TASK BRIEF: Transcribe the stretch of entries below from the line with "This screenshot has width=1377, height=868." through the line with "Instruction: Open filter", exactly and with both ends included; leave out all other lines.

EXCERPTED RECORDS:
☆ ☆ ☆ ☆

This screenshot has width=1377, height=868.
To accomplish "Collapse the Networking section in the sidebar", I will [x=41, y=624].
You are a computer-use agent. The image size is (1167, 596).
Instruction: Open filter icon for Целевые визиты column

☆ ☆ ☆ ☆

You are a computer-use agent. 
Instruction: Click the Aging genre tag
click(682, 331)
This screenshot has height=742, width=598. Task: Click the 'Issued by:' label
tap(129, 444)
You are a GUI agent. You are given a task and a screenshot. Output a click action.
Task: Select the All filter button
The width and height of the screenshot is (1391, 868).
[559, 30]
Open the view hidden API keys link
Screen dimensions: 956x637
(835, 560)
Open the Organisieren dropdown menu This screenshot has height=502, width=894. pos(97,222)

☆ ☆ ☆ ☆

ANSWER SPACE:
This screenshot has width=1377, height=868.
To accomplish "Collapse the Networking section in the sidebar", I will [x=41, y=624].
You are a computer-use agent. The image size is (1167, 596).
Instruction: Open filter icon for Целевые визиты column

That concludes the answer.